Atlantic salmon are returning to the Penobscot River at a steady pace thus far. Fisheries staffers from the Maine Department of Marine Resources said the 176 salmon that have been counted thus far are the fifth most to have reached the counting facility by May 29 in the 42 years that salmon have been counted on the river.
Among those fish was a rarity: A male that was making a return trip to the river to spawn.
Jason Valliere, a fisheries resource scientist for the DMR’s Division of Sea Run Fisheries and Habitat, said not many salmon are able to head to the open ocean twice and return to the Penobscot successfully, and called the fish “extra special.”
“We previously captured this fish on June 10, 2018, when we tagged him and sent him to Craig Brook National Fish Hatchery [in Orland] as a brood fish to support the smolt stocking program, a program that he is a member of. He was stocked out as a smolt in 2016,” Valliere said.
Smolts are young Atlantic salmon that are ready to go to sea after having spent two to three years in their native river.
“Back in 2018 he was transported from the fishway to the hatchery where he was held for the summer, spawned in the fall, and released back into the river,” Valliere said. “He then returned to the ocean, spent 18 months, grew another 7 inches, and now has returned to the Penobscot River again. He’s definitely a survivor.”
The salmon is now 40 inches long, or 37 inches from the tip of his nose to the fork of his tail.

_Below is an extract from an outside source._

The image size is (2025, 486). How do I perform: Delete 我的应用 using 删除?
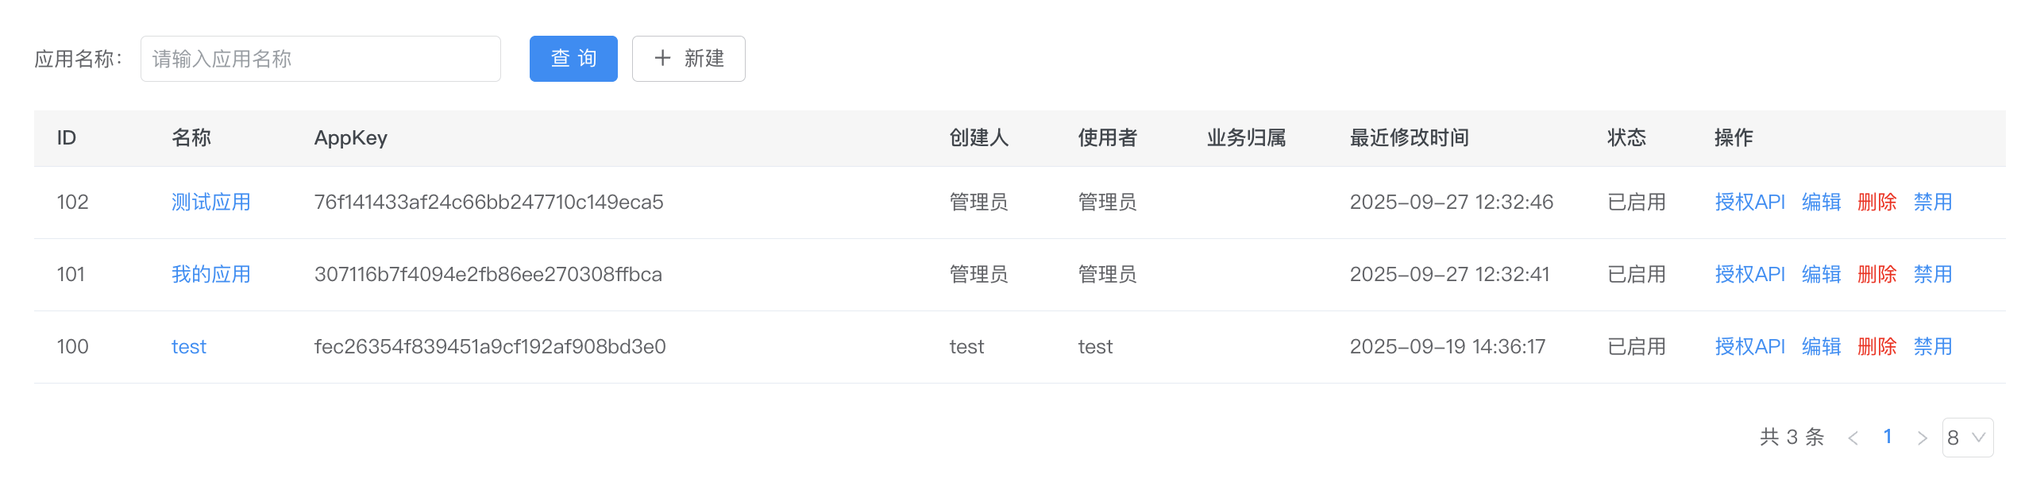point(1877,275)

As a reward for his tenacity, the fish earned some special treatment.
“This time he was released directly back to the river to find a mate and complete this trip the way nature intended.” Valliere said.
The only years since 1978 that more fish had returned to the Penobscot by May 29: 2012 (276), 2011 (189), 2010 (319), and 2008 (201).
A year ago, just 31 salmon had been counted at the Milford Dam by May 29.
Fish were counted at the Veazie Dam until it was removed in 2013. Now the counting facility is located farther upstream, at the Milford Dam.
The early results don’t mean that the overall season return will continue at this pace, however. Salmon are reluctant to enter the river after the water warms, and while this year’s warm weather has given the salmon run a kickstart, prolonged warm temperatures will stunt that run over time.
“This spring started off slow and cool but has quickly turned dry and hot. We could use some rain and cool nights,” Valliere said on May 29. “Next week’s forecast is predicting a little bit of a cool down which is good for our fish. Last year on May 29 the Penobscot River, here at Milford, was 55 degrees. As I type this email and stare at the thermometer, it reads 74.”